• ЗАДАНИЕ: Скопируйте из отрывка о Генри Торо точный фрагмент, начиная со слов «DOI 10.22455/2541-7894-2017-3-459-473» и заканчивая словами «of nature, nonconformism.».

• ФРАГМЕНТ ИСТОЧНИКА:
DOI 10.22455/2541-7894-2017-3-459-473

Elvira OSIPOVA

"INSPECTOR OF SNOW-STORMS AND RAIN-STORMS..." (ON HENRY THOREAU'S BICENTENARY)

Abstract: The essay, which is a tribute to Henry Thoreau on his bicentenary, focuses on several aspects of his world-view as they are reflected in his treatment of nature and his ethical doctrine of "self-reliance". Key words: Henry Thoreau's bicentenary, "Walden", "On Civil Disobedience", American Romanticism, Transcendentalism, philosophy of nature, nonconformism.

© 2017 Elvira Ph. Osipova (Saint-Petersburg State Universiy, Russia; Professor emerita, Doctor Hab. of Philology) [email protected]

Двести лет тому назад, 12 июля 1817 года, в небольшом городке Конкорд, штат Массачусетс, родился Генри Дэйвид Торо, писатель, поэт, философ, натуралист.

Современники считали его чудаком: он не стремился ни к какой карьере, вел жизнь отшельника в хижине на Уолденском озере, был противником государства, шел наперекор общественному мнению. Но этот «бакалавр природы», как называл его Эмерсон, был и гражданином — причем в самом высоком смысле слова. Об этом говорят его жизнь и его творчество.

Торо знают в мире как создателя теории гражданского неповиновения — и защитника природы. Его считают своим предтечей участники экологического движения. К идеям Торо обращаются борцы за гражданские права. Среди почитателей писателя были и «затворница из Амхерста» Эмили Дикинсон, чья поэзия дошла до нас лишь в XX веке, и знаменитый поэт Роберт Фрост; писатели Роберт Льюис Стивенсон и Теодор Драйзер, Эрнест Хемингуэй и Сол Беллоу, Торнтон Уайлдер и создатели антиутопий Курт Воннегут и Рэй Брэдбери. Уолденский эксперимент Торо вдохновил многих американцев в середине 1950-х, когда к общественному протесту присоединились битники и близкие им по духу бунтари против социальных условностей.

(Записи для поиска текста и элементов)
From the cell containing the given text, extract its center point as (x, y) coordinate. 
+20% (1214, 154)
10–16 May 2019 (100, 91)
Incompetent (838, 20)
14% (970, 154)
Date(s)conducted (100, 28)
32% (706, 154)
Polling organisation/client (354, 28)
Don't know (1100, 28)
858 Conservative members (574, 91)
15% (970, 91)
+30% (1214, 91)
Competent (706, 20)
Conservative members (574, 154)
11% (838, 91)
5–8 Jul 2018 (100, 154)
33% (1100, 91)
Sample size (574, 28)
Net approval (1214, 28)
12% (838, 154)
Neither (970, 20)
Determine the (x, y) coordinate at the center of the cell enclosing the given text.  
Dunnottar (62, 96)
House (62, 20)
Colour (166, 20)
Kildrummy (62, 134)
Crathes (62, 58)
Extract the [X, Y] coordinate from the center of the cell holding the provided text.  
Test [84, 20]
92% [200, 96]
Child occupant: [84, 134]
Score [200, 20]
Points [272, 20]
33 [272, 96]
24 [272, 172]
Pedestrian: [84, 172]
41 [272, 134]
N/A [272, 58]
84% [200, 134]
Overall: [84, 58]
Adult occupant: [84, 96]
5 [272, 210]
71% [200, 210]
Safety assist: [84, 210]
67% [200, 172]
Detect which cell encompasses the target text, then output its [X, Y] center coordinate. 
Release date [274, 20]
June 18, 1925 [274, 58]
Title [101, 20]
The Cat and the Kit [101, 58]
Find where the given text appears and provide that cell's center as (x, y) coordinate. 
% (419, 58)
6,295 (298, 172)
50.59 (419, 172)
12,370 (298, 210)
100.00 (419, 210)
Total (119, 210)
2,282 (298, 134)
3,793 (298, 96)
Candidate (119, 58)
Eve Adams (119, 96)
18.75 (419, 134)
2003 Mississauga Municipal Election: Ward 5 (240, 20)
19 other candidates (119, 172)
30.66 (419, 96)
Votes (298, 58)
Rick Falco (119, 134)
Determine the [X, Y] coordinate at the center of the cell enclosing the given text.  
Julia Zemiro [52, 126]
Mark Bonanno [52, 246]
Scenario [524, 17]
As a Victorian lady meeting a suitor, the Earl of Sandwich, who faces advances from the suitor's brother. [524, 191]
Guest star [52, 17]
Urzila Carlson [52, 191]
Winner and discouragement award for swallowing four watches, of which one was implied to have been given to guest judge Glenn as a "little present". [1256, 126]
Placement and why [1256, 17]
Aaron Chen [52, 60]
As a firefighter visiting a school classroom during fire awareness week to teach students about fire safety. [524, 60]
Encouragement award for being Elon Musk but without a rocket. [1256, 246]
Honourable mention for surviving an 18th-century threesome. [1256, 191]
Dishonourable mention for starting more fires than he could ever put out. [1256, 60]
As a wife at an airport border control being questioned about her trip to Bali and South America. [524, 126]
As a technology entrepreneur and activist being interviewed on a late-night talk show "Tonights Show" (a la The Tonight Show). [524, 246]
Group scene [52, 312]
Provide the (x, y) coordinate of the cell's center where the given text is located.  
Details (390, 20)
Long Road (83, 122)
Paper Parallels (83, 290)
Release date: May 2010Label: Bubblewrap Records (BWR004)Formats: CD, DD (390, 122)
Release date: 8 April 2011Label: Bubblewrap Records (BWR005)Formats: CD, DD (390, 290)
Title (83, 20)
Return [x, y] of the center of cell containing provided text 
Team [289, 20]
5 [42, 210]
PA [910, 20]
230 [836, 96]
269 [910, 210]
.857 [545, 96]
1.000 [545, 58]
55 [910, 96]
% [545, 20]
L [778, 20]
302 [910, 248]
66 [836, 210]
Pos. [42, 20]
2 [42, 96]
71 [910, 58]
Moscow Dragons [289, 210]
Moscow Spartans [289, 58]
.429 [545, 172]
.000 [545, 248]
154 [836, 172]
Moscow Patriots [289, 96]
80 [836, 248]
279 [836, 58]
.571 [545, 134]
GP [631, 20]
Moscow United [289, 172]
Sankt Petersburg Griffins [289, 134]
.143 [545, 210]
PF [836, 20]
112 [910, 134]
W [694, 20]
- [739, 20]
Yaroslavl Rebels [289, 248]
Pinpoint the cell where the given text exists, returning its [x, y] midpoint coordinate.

• ОТВЕТ К ЗАДАНИЮ:
DOI 10.22455/2541-7894-2017-3-459-473

Elvira OSIPOVA

"INSPECTOR OF SNOW-STORMS AND RAIN-STORMS..." (ON HENRY THOREAU'S BICENTENARY)

Abstract: The essay, which is a tribute to Henry Thoreau on his bicentenary, focuses on several aspects of his world-view as they are reflected in his treatment of nature and his ethical doctrine of "self-reliance". Key words: Henry Thoreau's bicentenary, "Walden", "On Civil Disobedience", American Romanticism, Transcendentalism, philosophy of nature, nonconformism.